A lawyer and historian by training, my research lies at the intersection of international law, international relations and transitional justice. I specialize in public international law, international criminal law and peacekeeping, with a regional focus on Africa and the Middle East. My research is informed by a decade of practice and fieldwork in these two regions. I am also interested in research methods and the role of academic expertise in public policy-making.
I have published widely in journals and edited volumes, and I am a regular contributor to leading international law blogs EJIL:Talk! and Opinio Juris. My first book is forthcoming with Oxford University Press.
My postdoctoral research, which is supported by the Swiss National Science Foundation, examines the law and practice of resorting to lethal and non-lethal force to protect civilians in peacekeeping. The project analyzes the legal authority of UN peacekeepers to kill, capture and detain on the basis of Security Council resolutions, the Responsibility to Protect doctrine and the bodies of law that regulate the use of force: the jus ad bellum, international humanitarian law, international human rights law and self-defence and defence of others norms.

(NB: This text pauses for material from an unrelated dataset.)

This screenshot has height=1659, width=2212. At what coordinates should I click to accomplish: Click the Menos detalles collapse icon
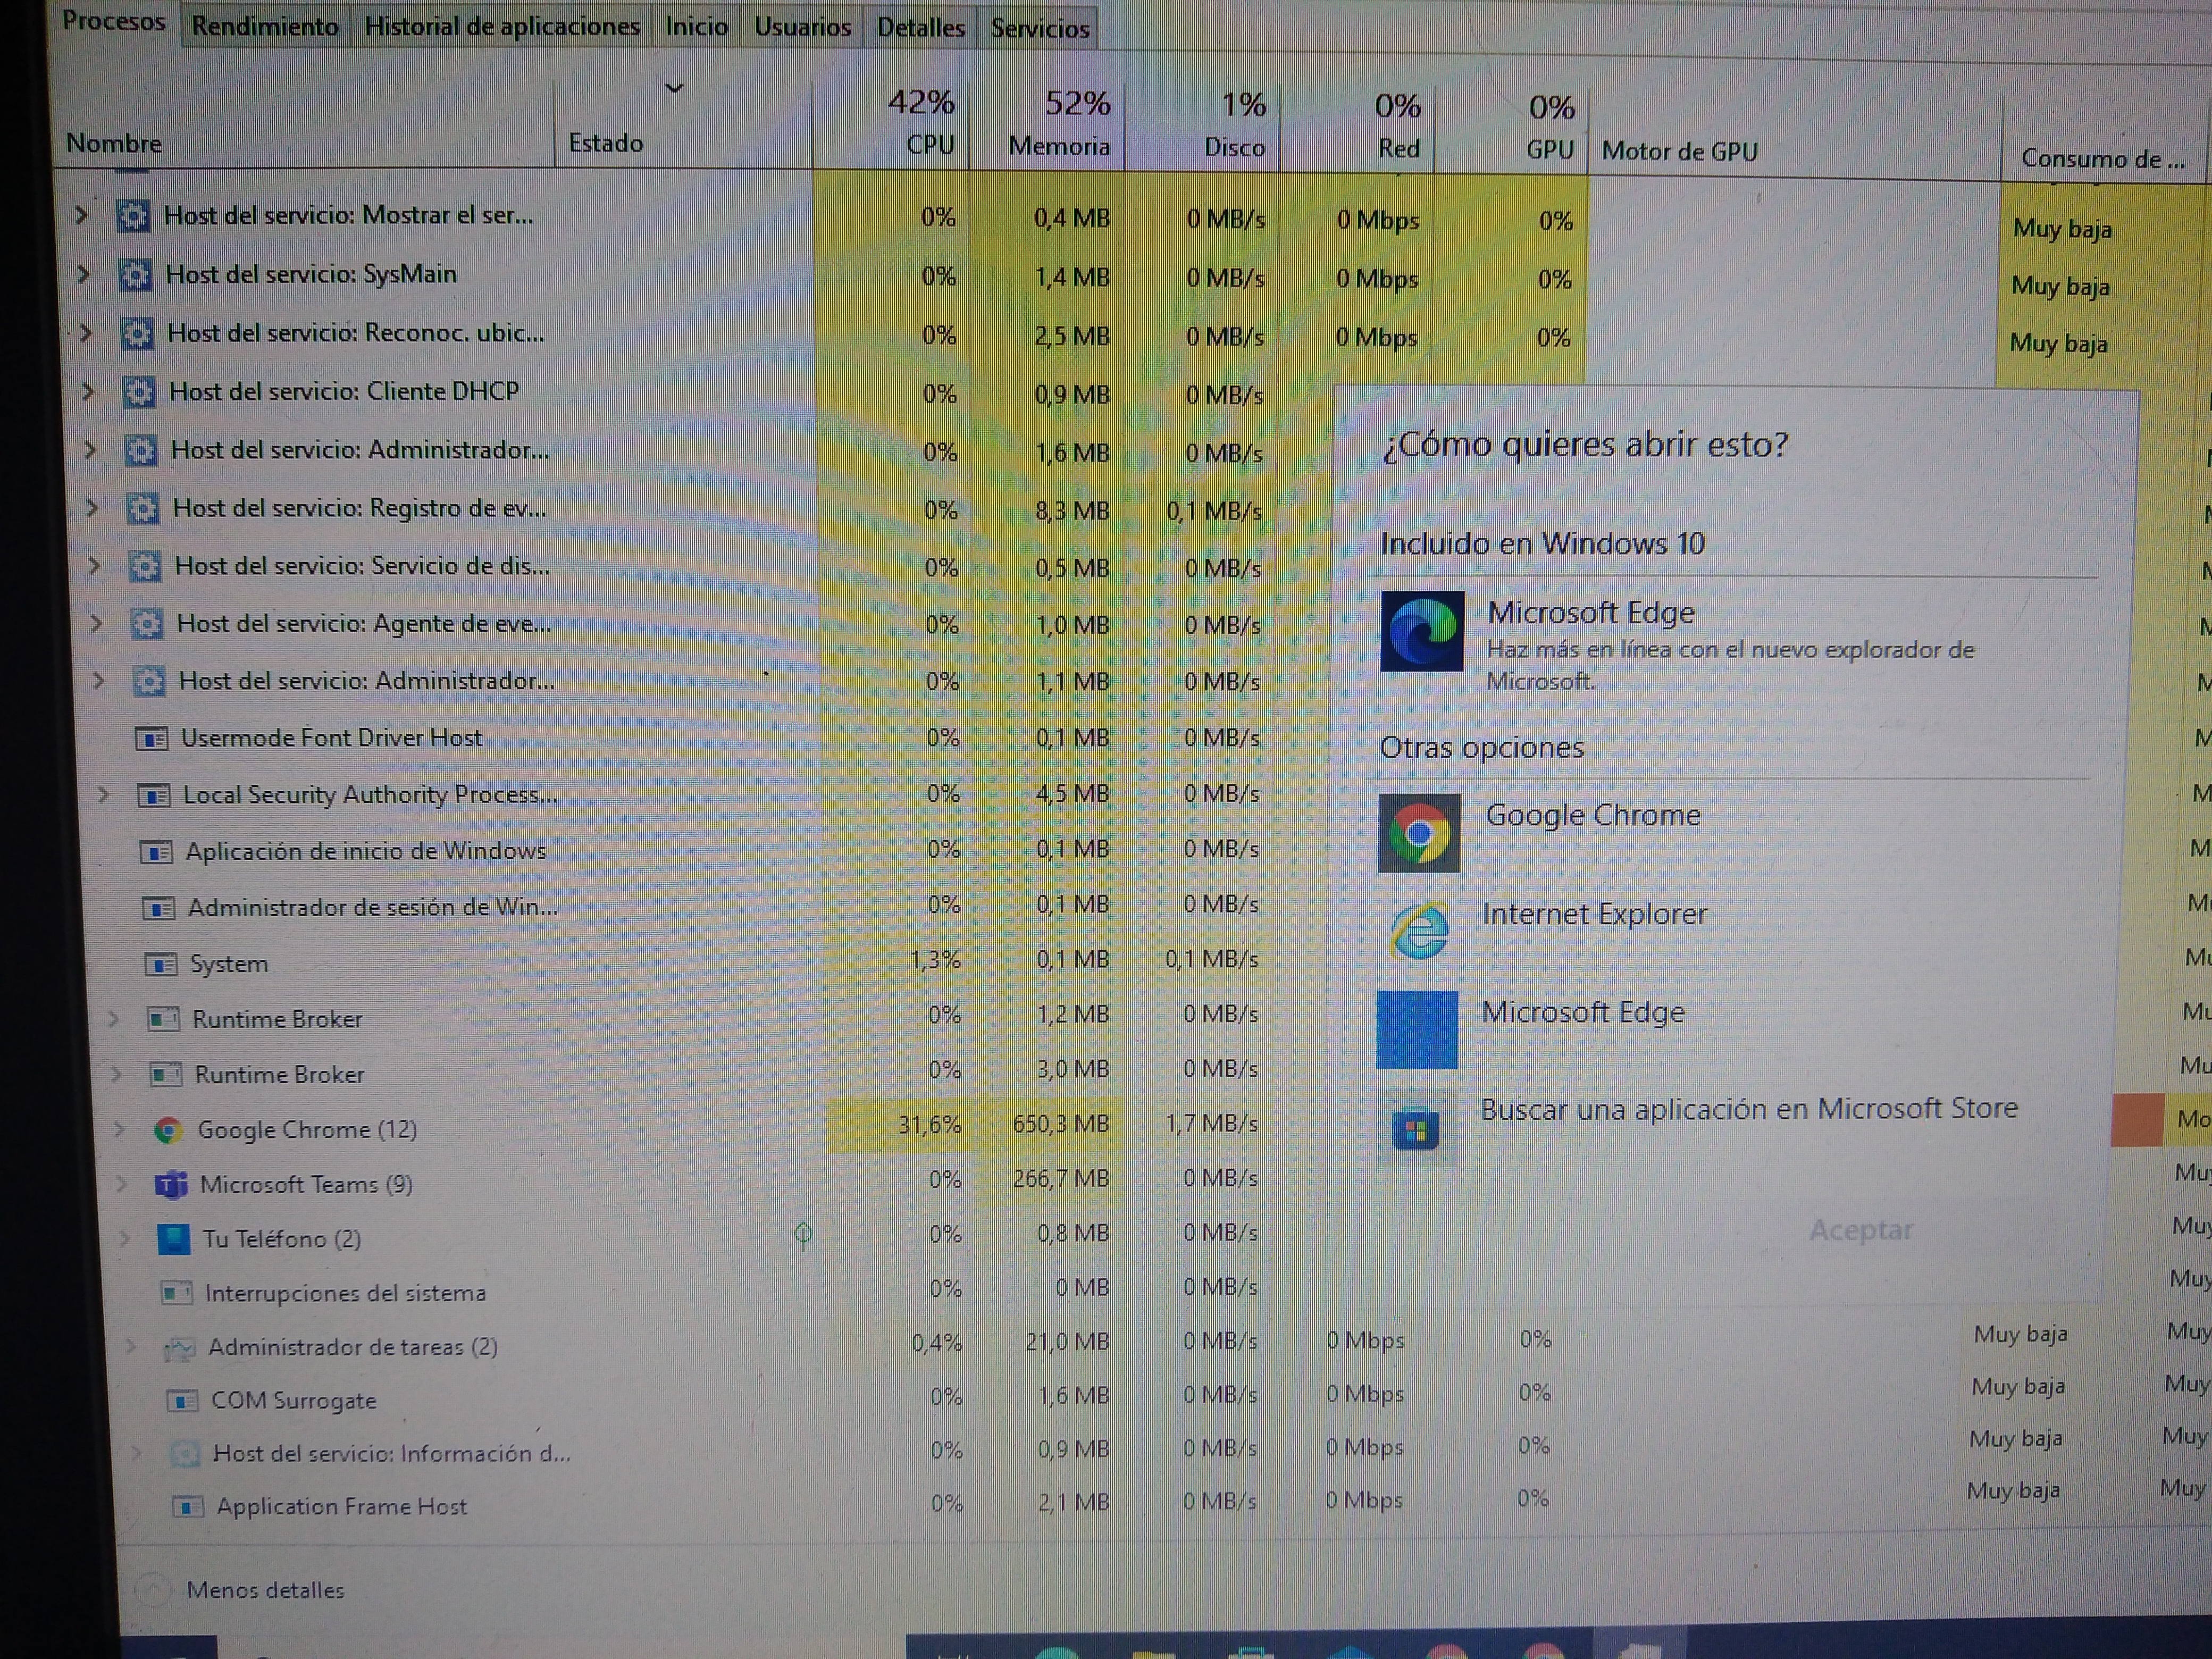tap(152, 1590)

My expertise in international criminal law builds on several years of practice in Africa. I employ a mix of doctrinal and social science methods to study the impact of legal institutions in conflict-affected societies. A monograph (Oxford University Press, 2020) based on my PhD examines how international criminal tribunals influence domestic accountability. I use process-tracing and interviews (over two hundred in Sierra Leone, Rwanda, the Democratic Republic of Congo and The Hague) to establish causality between international norms and policies and governmental decisions to hold accountable perpetrators of serious crimes. This research challenges conventional wisdom about the effectiveness of international intervention in the aftermath of mass atrocity, and proposes forward-looking strategies to address impunity through the International Criminal Court and beyond.
I continue my research on the history of international criminal law, with a focus on late nineteenth century and early twentieth century doctrinal debates about war crimes and crimes against humanity.
My research seeks to engage with international legal questions from a variety of perspectives, including politics, history, international relations theory, and with the help of innovative research methods.